Vermehrung durch Teilung: Im Frühjahr oder Herbst kannst du kräftige Horste mit dem sogenannten Gärtnergriff teilen: Fasse die Pflanze an mehreren Trieben, greife tief in den Wurzelbereich und trenne mit etwas Kraft ein Stück ab. Jeder bewurzelte Trieb wird zu einer eigenständigen neuen Pflanze. Setze die Teilstücke direkt danach in den Schatten, bis sie angewachsen sind. Dieser Weg ist sortenecht, das heißt, die neue Pflanze hat exakt die gleichen Eigenschaften wie die Mutterpflanze.

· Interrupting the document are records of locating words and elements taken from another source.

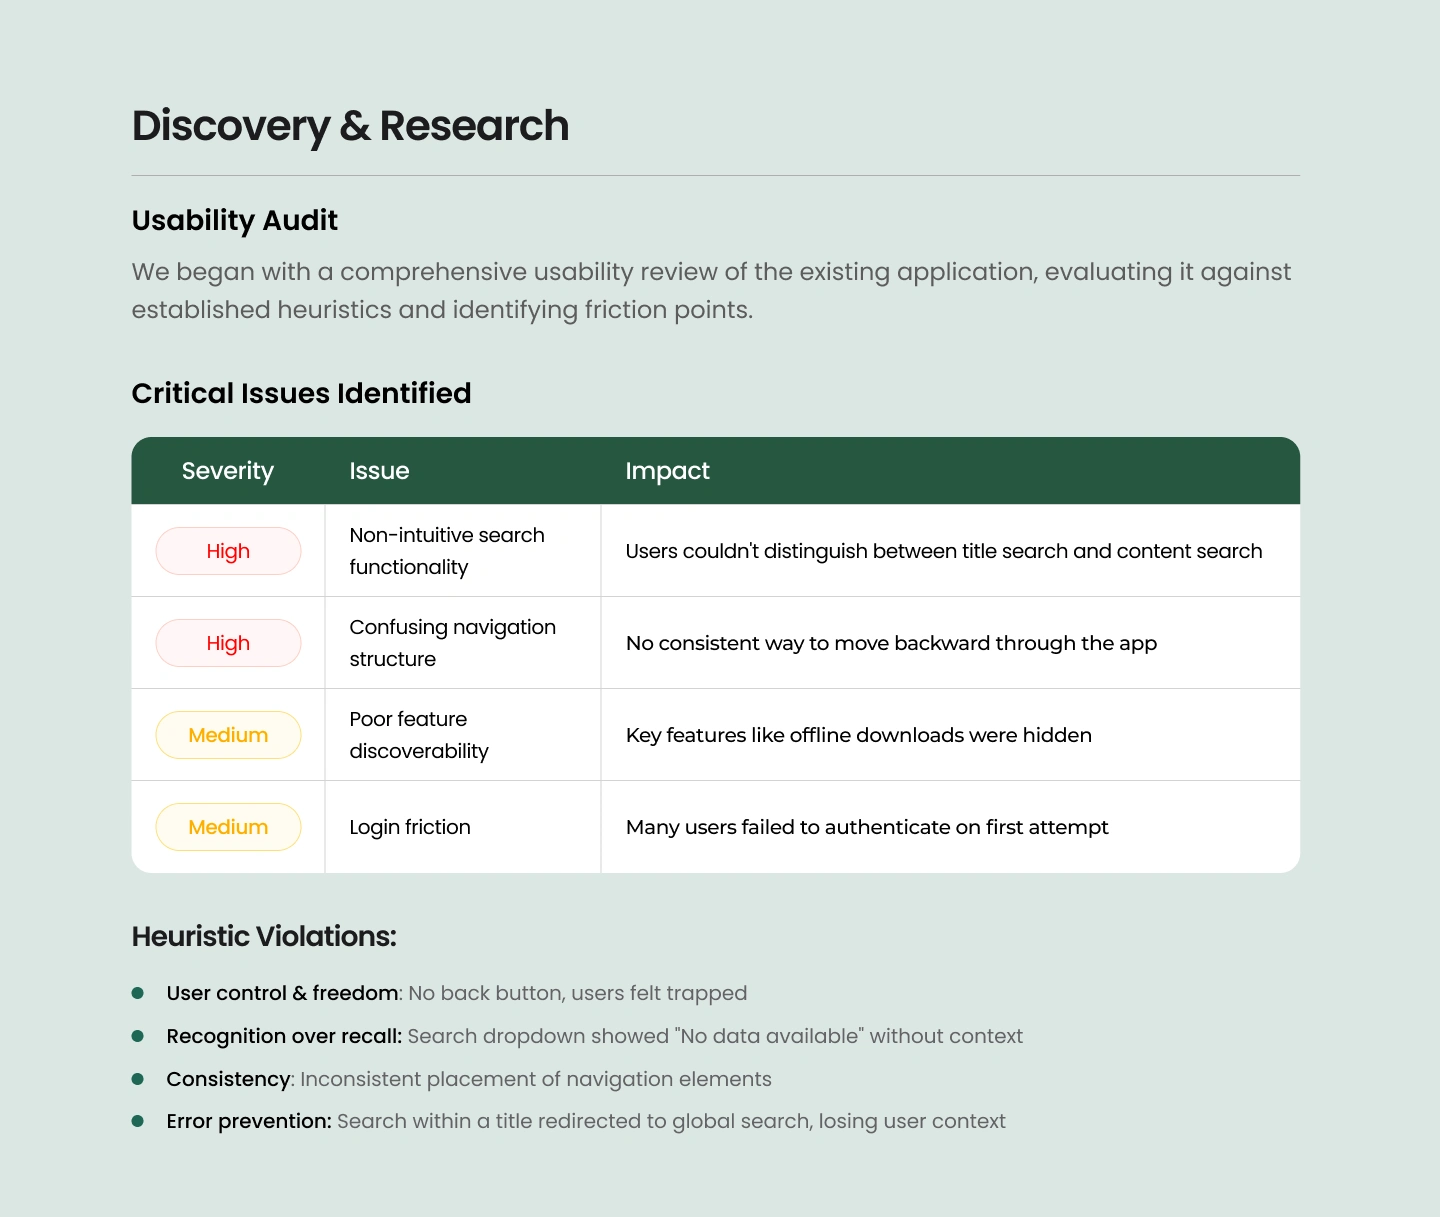Click the Impact column header
Screen dimensions: 1440x1217
667,471
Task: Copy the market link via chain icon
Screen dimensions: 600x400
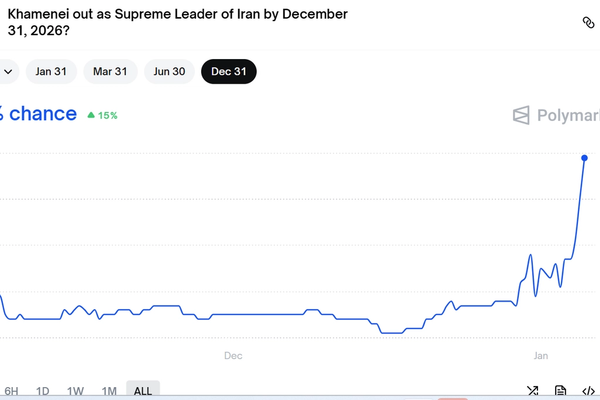Action: [587, 22]
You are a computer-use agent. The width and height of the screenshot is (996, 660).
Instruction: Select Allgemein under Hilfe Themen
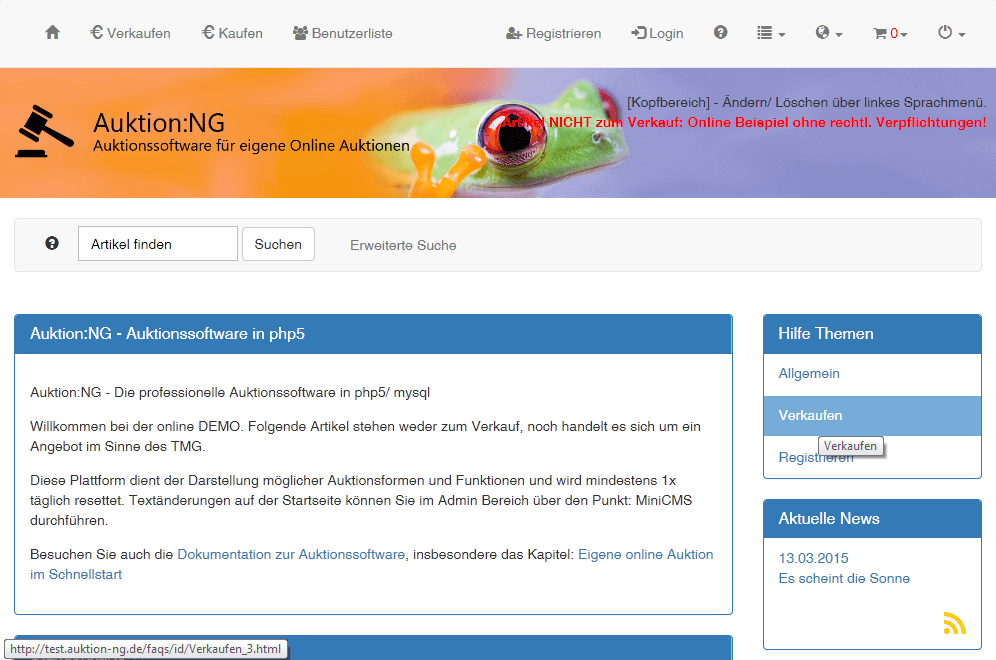point(809,373)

Vermehrung durch Stecklinge: Alternativ schneidest du im zeitigen Frühjahr etwa 8 cm lange Kopfstecklinge mit drei Blattpaaren ab, tauchst die Schnittstellen in Bewurzelungshormon und steckst sie etwa 1,5 cm tief in eine Mischung aus Torf und Sand. Mit einer Folie abgedeckt und bei etwa 20 Grad an einem hellen Platz bilden sich nach rund 20 Tagen erste Wurzeln.
Blüten essbar: Die Blüten der Glockenblume sind essbar, auch wenn sie geschmacklich eher unauffällig sind. Zur Genusskrönung eignen sie sich also weniger, machen sich aber hübsch als essbare Dekoration auf Salaten.
FAQ
Sind Glockenblumen giftig?
In der Fachwelt herrscht Uneinigkeit darüber, ob einzelne Arten leicht giftig sind. Fest steht: Für Menschen sind sie nicht gefährlich, die Blüten gelten sogar als essbar. Bei Haustieren solltest du im Zweifel trotzdem vorsichtig sein.

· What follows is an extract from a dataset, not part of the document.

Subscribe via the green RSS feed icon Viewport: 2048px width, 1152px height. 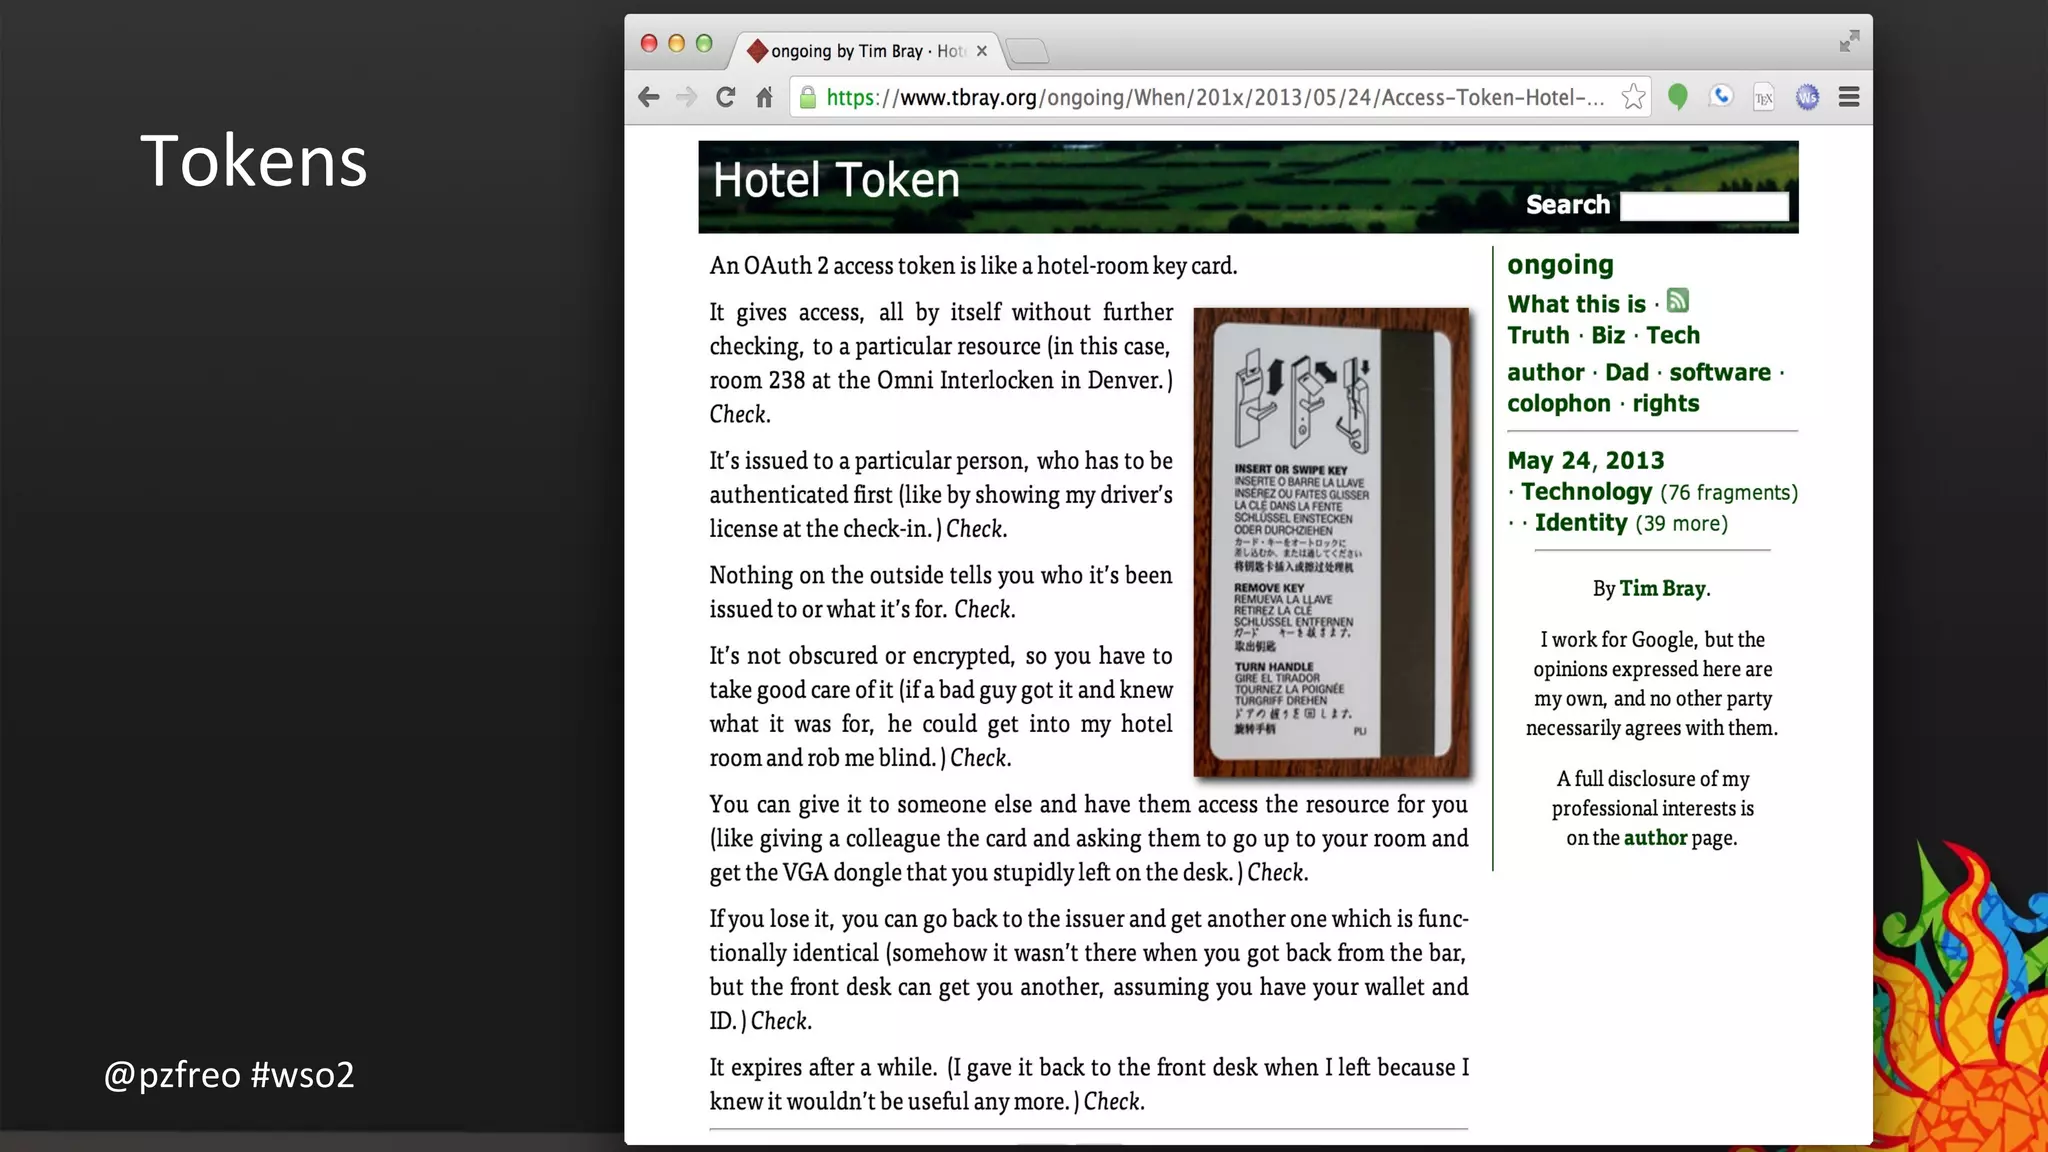coord(1678,301)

Wie alt werden Glockenblumen?
Das hängt stark von der Art ab. Einjährige Sorten durchlaufen ihren kompletten Lebenszyklus in einer Saison. Zweijährige Arten wie die Marienglockenblume bilden im ersten Jahr eine Blattrosette und blühen erst im zweiten Jahr. Mehrjährige, winterharte Stauden können dagegen viele Jahre im Garten bleiben und sich durch Teilung immer wieder verjüngen.

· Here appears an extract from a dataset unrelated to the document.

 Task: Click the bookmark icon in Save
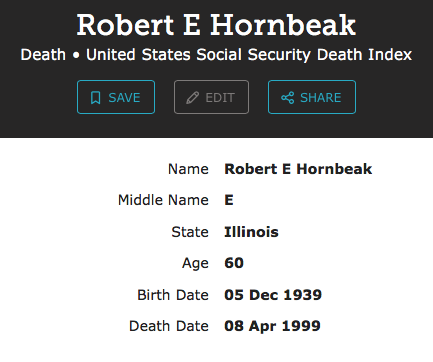coord(96,98)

Kann ich Glockenblumen auch im Zimmer halten?
Ja, vor allem die Sternglockenblume eignet sich gut als Zimmerpflanze. Sie braucht einen hellen Standort ohne direkte Sonne und mag es, wenn die Blätter trocken bleiben. Nach der Blüte kannst du sie sogar in den Garten auspflanzen, wo sie im Folgejahr erneut blüht.
Fazit
Glockenblumen sind eine der dankbarsten Stauden für deinen Garten: pflegeleicht, langlebig und in einer Vielfalt an Farben und Wuchsformen für praktisch jeden Standort verfügbar. Ob du dich für eine niedrige Polstersorte im Steingarten, eine hochwachsende Schnittblume im Beet oder eine hängende Ampel auf dem Balkon entscheidest, mit lockerem, durchlässigem Boden und der richtigen Wassermenge machst du wenig falsch. Am wichtigsten ist es, Staunässe konsequent zu vermeiden. Probier es aus: Besorg dir Saatgut oder Jungpflanzen deiner Lieblingssorte und starte noch in dieser Saison mit deiner eigenen Glockenblumenpracht.